▸ Data provided:
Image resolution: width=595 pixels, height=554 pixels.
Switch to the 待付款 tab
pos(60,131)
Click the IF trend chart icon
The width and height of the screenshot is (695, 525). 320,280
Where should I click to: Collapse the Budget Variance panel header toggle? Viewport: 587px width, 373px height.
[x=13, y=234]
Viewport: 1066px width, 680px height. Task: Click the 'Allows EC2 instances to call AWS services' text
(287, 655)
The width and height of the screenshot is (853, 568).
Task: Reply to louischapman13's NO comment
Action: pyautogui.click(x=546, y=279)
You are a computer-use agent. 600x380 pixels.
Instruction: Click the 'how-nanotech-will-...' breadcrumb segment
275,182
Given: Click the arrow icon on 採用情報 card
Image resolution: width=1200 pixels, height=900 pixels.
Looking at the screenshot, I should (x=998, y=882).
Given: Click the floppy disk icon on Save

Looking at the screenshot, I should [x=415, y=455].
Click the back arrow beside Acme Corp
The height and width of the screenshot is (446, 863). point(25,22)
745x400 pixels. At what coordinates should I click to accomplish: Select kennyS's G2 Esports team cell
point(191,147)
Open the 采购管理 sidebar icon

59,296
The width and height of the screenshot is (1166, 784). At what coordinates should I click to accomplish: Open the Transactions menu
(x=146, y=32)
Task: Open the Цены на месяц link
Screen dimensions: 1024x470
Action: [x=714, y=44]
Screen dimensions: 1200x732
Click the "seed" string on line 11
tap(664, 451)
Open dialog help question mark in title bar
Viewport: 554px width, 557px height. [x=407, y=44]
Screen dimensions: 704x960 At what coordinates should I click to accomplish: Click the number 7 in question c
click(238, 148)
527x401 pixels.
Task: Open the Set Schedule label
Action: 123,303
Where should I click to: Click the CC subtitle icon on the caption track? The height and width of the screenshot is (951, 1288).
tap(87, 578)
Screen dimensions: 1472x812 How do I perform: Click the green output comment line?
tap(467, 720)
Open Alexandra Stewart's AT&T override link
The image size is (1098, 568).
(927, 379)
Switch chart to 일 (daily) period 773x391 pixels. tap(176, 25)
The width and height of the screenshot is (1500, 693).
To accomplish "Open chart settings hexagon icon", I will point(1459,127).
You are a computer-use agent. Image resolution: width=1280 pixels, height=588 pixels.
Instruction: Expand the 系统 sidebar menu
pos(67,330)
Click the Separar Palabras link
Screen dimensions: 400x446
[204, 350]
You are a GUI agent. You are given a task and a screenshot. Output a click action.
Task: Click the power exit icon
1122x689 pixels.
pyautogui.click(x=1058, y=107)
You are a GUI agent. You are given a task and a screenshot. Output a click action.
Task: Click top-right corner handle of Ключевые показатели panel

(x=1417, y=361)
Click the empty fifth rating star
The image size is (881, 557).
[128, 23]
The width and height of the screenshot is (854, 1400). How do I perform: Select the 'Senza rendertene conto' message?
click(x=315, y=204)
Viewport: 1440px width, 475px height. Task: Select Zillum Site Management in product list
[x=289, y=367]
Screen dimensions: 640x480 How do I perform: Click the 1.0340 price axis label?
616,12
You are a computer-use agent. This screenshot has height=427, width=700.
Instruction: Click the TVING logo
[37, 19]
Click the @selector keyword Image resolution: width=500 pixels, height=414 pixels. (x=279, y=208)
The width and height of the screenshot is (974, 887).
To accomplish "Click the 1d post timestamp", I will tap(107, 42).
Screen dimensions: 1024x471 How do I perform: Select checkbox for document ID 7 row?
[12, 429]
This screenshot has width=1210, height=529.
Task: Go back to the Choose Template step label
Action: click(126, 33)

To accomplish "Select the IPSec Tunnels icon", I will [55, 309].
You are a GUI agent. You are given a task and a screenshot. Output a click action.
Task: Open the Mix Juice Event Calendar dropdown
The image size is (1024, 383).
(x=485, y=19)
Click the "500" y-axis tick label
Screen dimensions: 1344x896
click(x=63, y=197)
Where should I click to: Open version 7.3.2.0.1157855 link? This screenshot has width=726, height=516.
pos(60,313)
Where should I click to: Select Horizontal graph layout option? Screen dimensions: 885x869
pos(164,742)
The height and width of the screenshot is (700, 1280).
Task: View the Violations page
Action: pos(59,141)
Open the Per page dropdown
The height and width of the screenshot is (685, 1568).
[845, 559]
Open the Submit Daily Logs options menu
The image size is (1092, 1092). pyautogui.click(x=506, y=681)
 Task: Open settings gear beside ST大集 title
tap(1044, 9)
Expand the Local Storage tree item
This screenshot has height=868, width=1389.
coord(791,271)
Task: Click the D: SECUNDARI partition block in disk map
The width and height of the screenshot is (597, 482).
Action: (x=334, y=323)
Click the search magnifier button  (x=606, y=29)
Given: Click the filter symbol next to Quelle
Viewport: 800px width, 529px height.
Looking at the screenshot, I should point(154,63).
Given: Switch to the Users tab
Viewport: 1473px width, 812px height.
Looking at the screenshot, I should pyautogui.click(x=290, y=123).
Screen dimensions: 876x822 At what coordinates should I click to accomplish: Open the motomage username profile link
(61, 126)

▸ Exercise directions: Transcribe the full set of records without altering a single character.

▸ Worked solution:
Image resolution: width=595 pixels, height=554 pixels.
Switch to the 待付款 tab
pos(60,131)
Click the IF trend chart icon
The width and height of the screenshot is (695, 525). 320,280
Where should I click to: Collapse the Budget Variance panel header toggle? Viewport: 587px width, 373px height.
[x=13, y=234]
Viewport: 1066px width, 680px height. Task: Click the 'Allows EC2 instances to call AWS services' text
(287, 655)
The width and height of the screenshot is (853, 568).
Task: Reply to louischapman13's NO comment
Action: pyautogui.click(x=546, y=279)
You are a computer-use agent. 600x380 pixels.
Instruction: Click the 'how-nanotech-will-...' breadcrumb segment
275,182
Given: Click the arrow icon on 採用情報 card
Image resolution: width=1200 pixels, height=900 pixels.
Looking at the screenshot, I should (x=998, y=882).
Given: Click the floppy disk icon on Save

Looking at the screenshot, I should [x=415, y=455].
Click the back arrow beside Acme Corp
The height and width of the screenshot is (446, 863). point(25,22)
745x400 pixels. At what coordinates should I click to accomplish: Select kennyS's G2 Esports team cell
point(191,147)
Open the 采购管理 sidebar icon

59,296
The width and height of the screenshot is (1166, 784). At what coordinates should I click to accomplish: Open the Transactions menu
(x=146, y=32)
Task: Open the Цены на месяц link
Screen dimensions: 1024x470
Action: [x=714, y=44]
Screen dimensions: 1200x732
Click the "seed" string on line 11
tap(664, 451)
Open dialog help question mark in title bar
Viewport: 554px width, 557px height. [x=407, y=44]
Screen dimensions: 704x960 At what coordinates should I click to accomplish: Click the number 7 in question c
click(238, 148)
527x401 pixels.
Task: Open the Set Schedule label
Action: 123,303
Where should I click to: Click the CC subtitle icon on the caption track? The height and width of the screenshot is (951, 1288).
tap(87, 578)
Screen dimensions: 1472x812 How do I perform: Click the green output comment line?
tap(467, 720)
Open Alexandra Stewart's AT&T override link
The image size is (1098, 568).
(927, 379)
Switch chart to 일 (daily) period 773x391 pixels. tap(176, 25)
The width and height of the screenshot is (1500, 693).
To accomplish "Open chart settings hexagon icon", I will point(1459,127).
You are a computer-use agent. Image resolution: width=1280 pixels, height=588 pixels.
Instruction: Expand the 系统 sidebar menu
pos(67,330)
Click the Separar Palabras link
Screen dimensions: 400x446
[204, 350]
You are a GUI agent. You are given a task and a screenshot. Output a click action.
Task: Click the power exit icon
1122x689 pixels.
pyautogui.click(x=1058, y=107)
You are a GUI agent. You are given a task and a screenshot. Output a click action.
Task: Click top-right corner handle of Ключевые показатели panel

(x=1417, y=361)
Click the empty fifth rating star
The image size is (881, 557).
[128, 23]
The width and height of the screenshot is (854, 1400). How do I perform: Select the 'Senza rendertene conto' message?
click(x=315, y=204)
Viewport: 1440px width, 475px height. Task: Select Zillum Site Management in product list
[x=289, y=367]
Screen dimensions: 640x480 How do I perform: Click the 1.0340 price axis label?
616,12
You are a computer-use agent. This screenshot has height=427, width=700.
Instruction: Click the TVING logo
[37, 19]
Click the @selector keyword Image resolution: width=500 pixels, height=414 pixels. (x=279, y=208)
The width and height of the screenshot is (974, 887).
To accomplish "Click the 1d post timestamp", I will tap(107, 42).
Screen dimensions: 1024x471 How do I perform: Select checkbox for document ID 7 row?
[12, 429]
This screenshot has width=1210, height=529.
Task: Go back to the Choose Template step label
Action: click(126, 33)

To accomplish "Select the IPSec Tunnels icon", I will [55, 309].
You are a GUI agent. You are given a task and a screenshot. Output a click action.
Task: Open the Mix Juice Event Calendar dropdown
The image size is (1024, 383).
(x=485, y=19)
Click the "500" y-axis tick label
Screen dimensions: 1344x896
click(x=63, y=197)
Where should I click to: Open version 7.3.2.0.1157855 link? This screenshot has width=726, height=516.
pos(60,313)
Where should I click to: Select Horizontal graph layout option? Screen dimensions: 885x869
pos(164,742)
The height and width of the screenshot is (700, 1280).
Task: View the Violations page
Action: pos(59,141)
Open the Per page dropdown
The height and width of the screenshot is (685, 1568).
[845, 559]
Open the Submit Daily Logs options menu
The image size is (1092, 1092). pyautogui.click(x=506, y=681)
 Task: Open settings gear beside ST大集 title
tap(1044, 9)
Expand the Local Storage tree item
This screenshot has height=868, width=1389.
coord(791,271)
Task: Click the D: SECUNDARI partition block in disk map
The width and height of the screenshot is (597, 482).
Action: (x=334, y=323)
Click the search magnifier button  (x=606, y=29)
Given: Click the filter symbol next to Quelle
Viewport: 800px width, 529px height.
Looking at the screenshot, I should point(154,63).
Given: Switch to the Users tab
Viewport: 1473px width, 812px height.
Looking at the screenshot, I should pyautogui.click(x=290, y=123).
Screen dimensions: 876x822 At what coordinates should I click to accomplish: Open the motomage username profile link
(61, 126)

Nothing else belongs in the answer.